『先生はえらい』内田樹
私たちが話をしていて、つまらない相手というのがいますね。こちらの話をぜんぜん聴いていない人です。
なんで私の話を聴いてくれないかというと、先方にはこちらの言うことが全部わかっているからです(少なくともご本人はそう思っているからです)。
その人にとっては、私は「いなくてもいい人間」なんです。だって、私の話はもうわかったから。「君の言いたいことはわかった」というのは、ですから「私の目の前から消えろ」という私の存在そのものを否定する遂行的なメッセージをも言外に発していることになります。
人の話を聞いても、それに関して何も言わず触れずにすぐ自分の話をする人や、話を最後まで聞かずに「あぁ、わかったわかった」と遮るように言う人や、言おうとしてたことを奪う人が苦手だ。
そういう人と話しているとイライラするし、傷つきもする。
「そんな些細なことでイライラするなんて、傷つくなんて、器が小さい!」と自分でも思って、気にしないようにスルースキルを身につけようとはしてきたけれど、なんかもうどうにもならない。
内田樹さんの『先生はえらい』を読んで、そういう人達になんで自分が傷つくのか理解することができたし、必要なのはスルースキルではなく、きちんと傷つくことで、傷つくべきところできちんと痛みを感じることなのではないか、と思いもした。
「先生はえらい」ということを説明するために、学ぶ側に提示する「誤解の幅」が広ければ広いほどその人は先生たりうるみたいなことを言っていて、その延長線上で、「正解」がひとつしかないことの発展性のなさ、「誤解」や「わからない」から始まるコミュニケーションや関係性について触れているのだけど、引用した言葉はその流れででてきたもの。
それまで話を聞いてもらえないことや、話しても何も反応してもらえないことにイラだったり傷ついたりすることがちょっとコンプレックスでもあったのだけど、そうされることによって「いなくてもいい人間」だと言われてるんだったら、そりゃ傷ついて当たり前だわ!と思えた。
何度も同じことで傷ついて、その度傷つかないようにしなきゃ!と頑張り続けるよりも、「これは傷ついていいことなんだ」、「傷つくべきことなんだ」と、受け入れる方が容易いことなのかもしれないし、その方がきっと回復が早い。
そんな気がする。
「私の存在そのものを否定する遂行的なメッセージ」になにも感じないようになったら、他者にも同じようなメッセージを発しそうで、そっちの方が怖い。

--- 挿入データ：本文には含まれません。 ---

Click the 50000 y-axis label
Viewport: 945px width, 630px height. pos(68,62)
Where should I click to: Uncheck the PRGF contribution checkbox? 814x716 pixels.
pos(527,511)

目の前にいる人に「気づかわれている」と生きた心地がしてきて、「無視されている」とだんだん生命の炎が弱々しくなる、これはでも、人間として当然のことです。「シカト」といういじめ方が残酷なのは、そこにいる人間を存在しない人間のように扱うことで、「おまえはもう死んでいる」と無言のうちに告知しているからです。「殺してやる」というのなら、まだこっちは生きているわけですから、対処のしようもありますけれど、「死んでいる」と言われてしまうと、もう手も足も出ません。
自分の話をきちんと聴いてくれる人がいるということを生命の炎にとって大事なのは確かだけど、それには自分の話をしないと始まらないことだから、つい人の話も聞かずにすぐ自分の話したり、人の話遮って自分の話をしてしまうのですよね…。私にも心当たりは多々ある…。
この本を読んで自分がなんで傷ついてきたのかわかったと同時に、誰かの話を聴くって大事!しかしそれは難しい!と思った。
私ももっと人の話をちゃんと聴こう。ちゃんと聴かない人にはきちんと傷つきつつしっかり心の距離をおこう。